Fraud and security work will always call for a combination of software and people, Argenti said.
“Humans are going to be absolutely fundamental,” he said. “But then the complementary AI is going to tell you, hey, I’m really paying attention to this, you might have overlooked that, and I think the best defense is the combination of powerful humans and powerful AIs – human judgment and AI obsessiveness. AIs are really good at spotting very, very subtle things.”
With AI agents and humans working together, “now you can do it in a way that scales so the same group of people can handle five to ten times the cases, or in less time, because a lot of this machinery of work is actually automated,” Argenti said.
Will there be layoffs?
An existential worry about AI is that if software is doing the work of humans, this will lead to layoffs.
“There are going to be job shifts, the same way we don’t see too many paper accountants around anymore,” Argenti said. “We have a lot of people that use Excel. The real power here is that it gives you the optionality: You can do more work. You can accelerate your timelines. Or you can decide, for example, to take those efficiencies. It really depends on the company, it depends on the job.”
People ask him all the time if, since his developers are now more efficient, he’s going to reduce the number of developers.
The answer is generally no, Argenti said, because there are always new projects he’d like to be able to do.
“As a competitive company that’s in a competitive environment and is focusing on growth, that extra capacity is what you want,” Argenti said. “Most of our focus is on trying to be faster, to be leaner, and to service our clients better and and I think AI really injects this accelerant throughout the entire organization that supercharges the organization to go even faster, to go to be even leaner and to be even more efficient in serving our clients and growing our business.”
People who work in trade accounting and client onboarding are being trained and reskilled, he said.
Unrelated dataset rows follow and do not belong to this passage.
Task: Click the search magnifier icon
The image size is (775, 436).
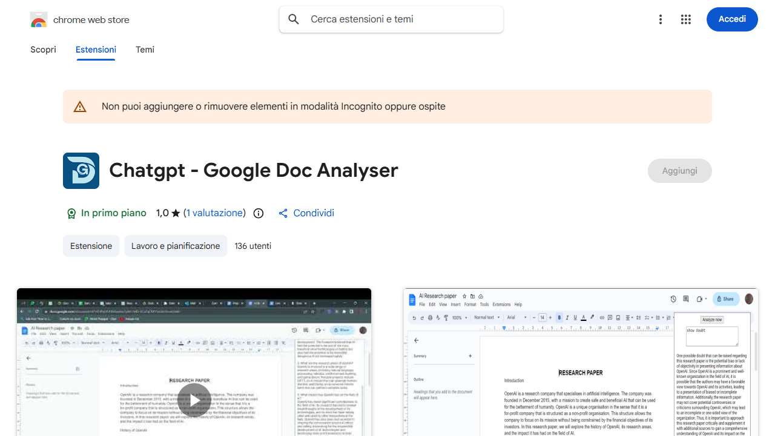Action: [x=293, y=19]
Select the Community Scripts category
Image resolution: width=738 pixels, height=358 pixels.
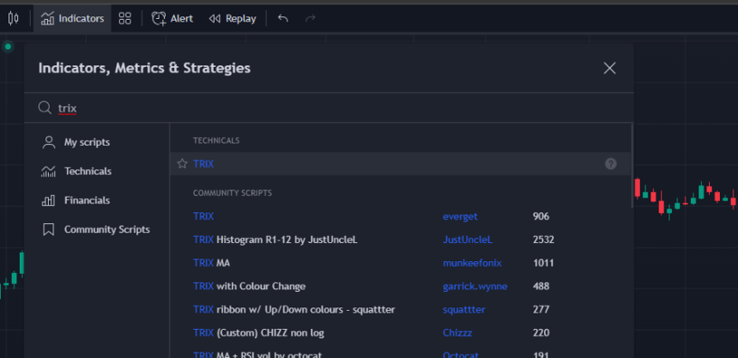[x=106, y=230]
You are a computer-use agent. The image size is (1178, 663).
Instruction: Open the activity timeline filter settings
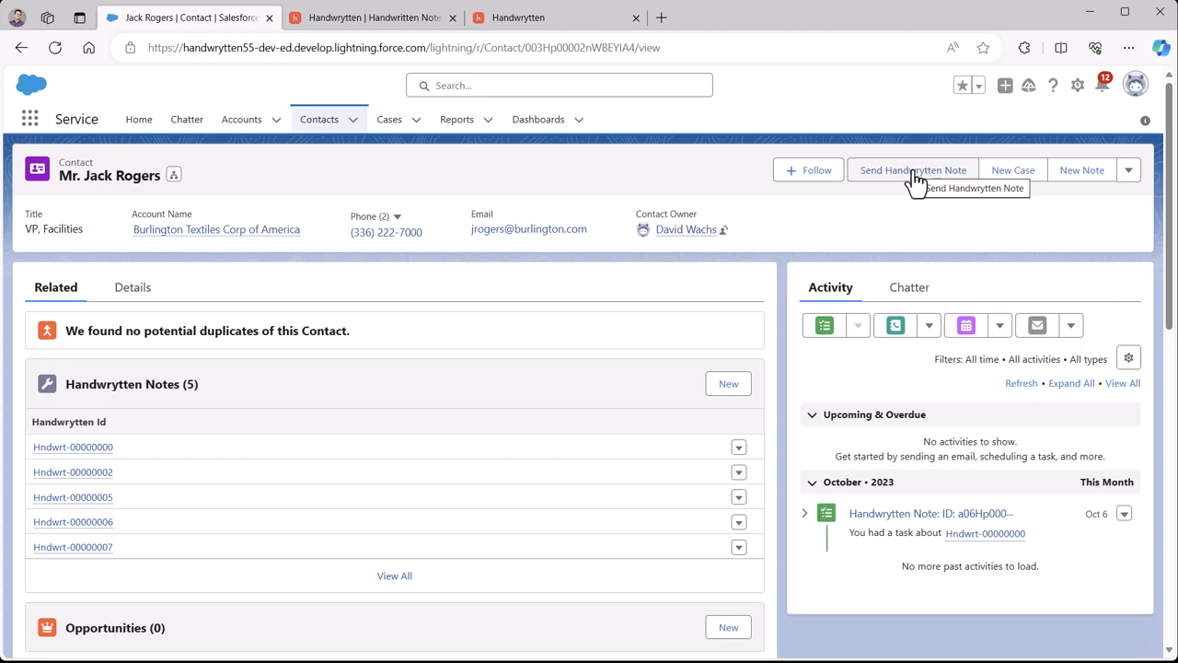1128,358
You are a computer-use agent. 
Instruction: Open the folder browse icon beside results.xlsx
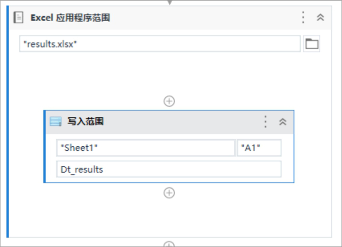point(312,44)
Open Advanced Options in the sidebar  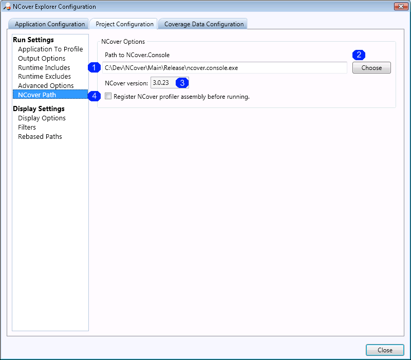pyautogui.click(x=46, y=86)
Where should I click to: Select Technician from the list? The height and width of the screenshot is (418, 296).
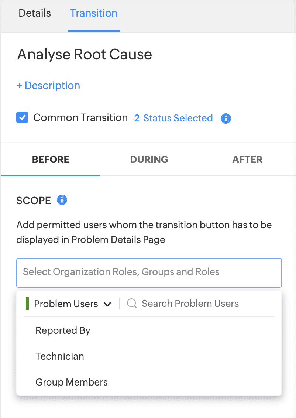click(x=60, y=356)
For instance, prompt engineering is an important skill for bankers to learn, he said, because AI models are very sensitive to how they are prompted.
Argenti plans to continue to unleash AI agents throughout the back office, including in areas like vendor management, procurement and lending, where there are a lot of manual processes, like analyzing complex agreements that are sometimes hundreds of pages long and then turning them into formats that can go to an investment committee or a credit committee.
“But the biggest unlock is going to be on sales enablement,” he said. “How do we enable our client relationship people to have the answers quicker? Maybe instead of answering you in two hours, I’m anticipating your question an hour before you ask, because maybe there is a world event that could trigger certain consequences for certain companies that you’re investing in.” AI agents could scout the market all day and all night, giving salespeople relevant information.
Many proofs of concept are in the works throughout
“We got the developers in a good place to be more productive,” Argenti said. “And we continue to expand it to the operational types of jobs. And then eventually, we will get into enhancing the client experience, empowering people that are client facing, so the story really becomes both about efficiency and growth at the same time.”